After a lot of thinking, I can't get what I am doing wrong in this code:

------ data ( RandomGen g ) => RandomMonad g a = RandomMonad (g -> a)

instance Monad (RandomMonad g) where return = RandomMonad . const RandomMonad f1 >>= f2 = RandomMonad f3 where f3 a = f2f1 a (next a) RandomMonad f2f1 = f2 . f1 ------

I get this error message:

Could not deduce (RandomGen g) from the context (Monad (RandomMonad g)) arising from a use of `RandomMonad' at src/encherDB.hs:10:11-21 Possible fix: add (RandomGen g) to the context of the type signature for `return' In the first argument of `(.)', namely `RandomMonad' In the expression: RandomMonad . const In the definition of `return': return = RandomMonad . const

but I'm not smart enough to understand what it means.

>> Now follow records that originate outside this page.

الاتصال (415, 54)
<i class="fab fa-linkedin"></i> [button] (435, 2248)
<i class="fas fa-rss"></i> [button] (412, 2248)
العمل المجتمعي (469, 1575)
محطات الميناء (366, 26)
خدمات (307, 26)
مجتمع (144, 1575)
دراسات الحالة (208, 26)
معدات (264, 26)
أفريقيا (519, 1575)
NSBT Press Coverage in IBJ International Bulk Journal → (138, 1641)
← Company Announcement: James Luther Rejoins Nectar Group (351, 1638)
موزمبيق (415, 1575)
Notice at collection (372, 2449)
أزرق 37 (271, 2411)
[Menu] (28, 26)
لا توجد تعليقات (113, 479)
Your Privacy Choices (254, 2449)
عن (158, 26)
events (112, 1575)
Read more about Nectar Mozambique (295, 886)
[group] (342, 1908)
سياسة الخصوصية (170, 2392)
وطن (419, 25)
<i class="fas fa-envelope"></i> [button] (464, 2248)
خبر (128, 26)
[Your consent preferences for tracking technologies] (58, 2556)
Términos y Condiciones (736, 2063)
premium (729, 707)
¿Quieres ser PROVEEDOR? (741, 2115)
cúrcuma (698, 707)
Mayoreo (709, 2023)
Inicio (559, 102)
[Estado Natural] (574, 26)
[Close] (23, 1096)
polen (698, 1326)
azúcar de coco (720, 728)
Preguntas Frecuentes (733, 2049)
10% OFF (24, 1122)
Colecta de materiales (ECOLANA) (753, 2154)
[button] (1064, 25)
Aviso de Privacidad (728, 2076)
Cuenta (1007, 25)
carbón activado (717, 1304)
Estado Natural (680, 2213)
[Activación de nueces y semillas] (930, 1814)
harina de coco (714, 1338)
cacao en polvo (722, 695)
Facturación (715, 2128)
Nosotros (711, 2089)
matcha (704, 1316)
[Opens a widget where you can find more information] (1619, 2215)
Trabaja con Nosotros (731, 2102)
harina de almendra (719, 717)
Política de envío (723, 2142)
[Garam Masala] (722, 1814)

Yikes. Just search the archives for `Set not a Monad'; you have the same issue. Hint: data RandomGen g => RandomMonad g a means nothing at all like what you think it means. jcc

On Fri, 31 Oct 2008, Mauricio wrote:

Hi,

After a lot of thinking, I can't get what I am doing wrong in this code:

------ data ( RandomGen g ) => RandomMonad g a = RandomMonad (g -> a)

RandomGen g is considered the constraint for the application of RandomMonad constructor, but GHC does not conclude that every value of (RandomMonad g a) fulfills this constraint. Actually, 'undefined' is available for any 'g'.

instance Monad (RandomMonad g) where return = RandomMonad . const RandomMonad f1 >>= f2 = RandomMonad f3 where f3 a = f2f1 a (next a) RandomMonad f2f1 = f2 . f1

you need to make (RandomGen g) a constraint of the instance: instance RandomGen g => Monad (RandomMonad g) where Btw. RandomMonad looks like Control.Monad.Reader.